Im Streit um Kafeekapseln, die man auch für Nepresso-Maschinen benutzen kann, hat Denner einen Erfolg verbucht: Das St. Galler Handelsgericht erlaubte es dem Migros-Discounter, die Kapseln vorübergehend wieder zu verkaufen.

Das Gericht hob damit das Verkaufsverbot auf, wie Denner am Montag mitteilte. Denner darf die umstrittenen Kapseln somit zumindest bis zum Entscheid über die Hauptklage wieder in seinem Sortiment führen.

Das Handelsgericht hatte das Verkaufsverbot im Januar erlassen, im März aufgrund einer Klage von Denner allerdings wieder aufgehoben. Dagegen hatten Nespresso und Nestlé vor dem Bundesgericht rekurriert und im Juni teilweise Recht bekommen. Damit war der Ball wieder beim Handelsgericht, welches erneut über das Verkaufsverbot entscheiden musste.

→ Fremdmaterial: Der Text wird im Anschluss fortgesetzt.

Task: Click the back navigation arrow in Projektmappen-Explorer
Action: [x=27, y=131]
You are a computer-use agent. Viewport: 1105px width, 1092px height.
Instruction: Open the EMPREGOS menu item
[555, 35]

In der Hauptklage wirft Nespresso Denner vor, Markenrechte zu verletzen, weil der Discounter eigene Kaffeekapseln vertreibt, die mit Nespresso-Kaffeemaschinen kompatibel sind.

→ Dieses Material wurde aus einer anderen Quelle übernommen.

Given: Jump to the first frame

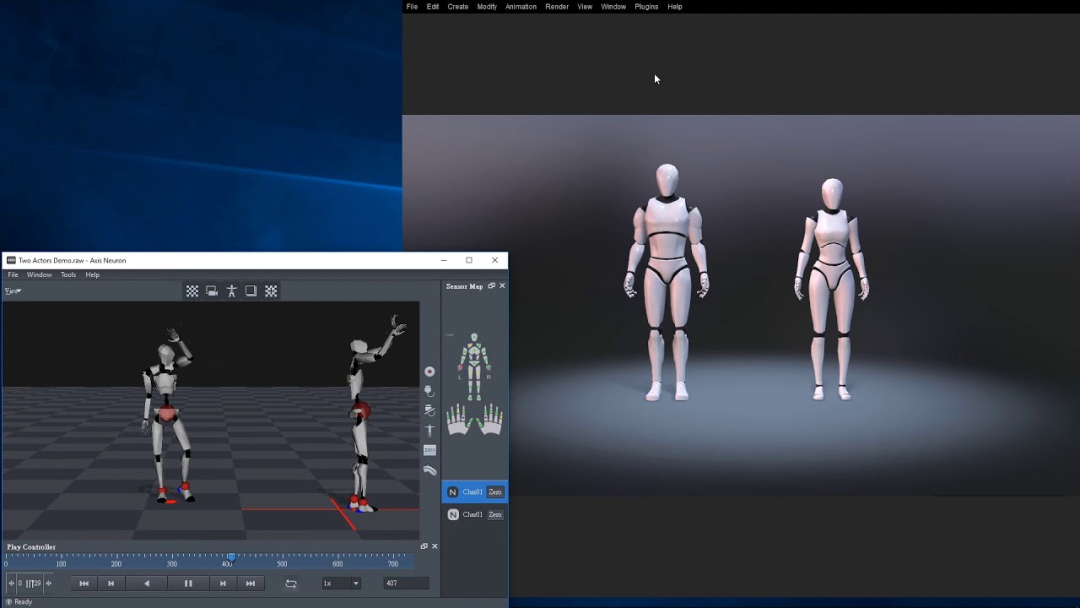Looking at the screenshot, I should [84, 583].
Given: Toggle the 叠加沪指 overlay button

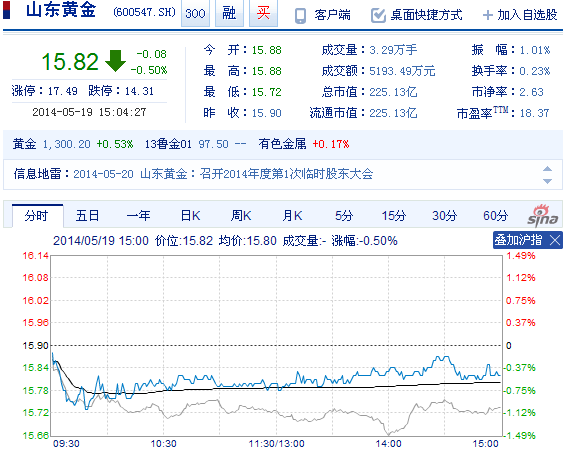Looking at the screenshot, I should pyautogui.click(x=518, y=240).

Nespresso nehme den Entscheid des St. Galler Handelsgerichts zur Kenntnis, erklärte Pascal Hottinger, Geschäftsführer Nespresso Schweiz. Dieser einstweilige Entscheid habe keinen Einfluss auf künftige Gerichtsbeschlüsse in der Angelegenheit. Nespresso sei von der Beweiskraft ihrer juristischen Argumente überzeugt und werde dieses Verfahren fortsetzen, um die eigenen geistigen Eigentumsrechte zu schützen.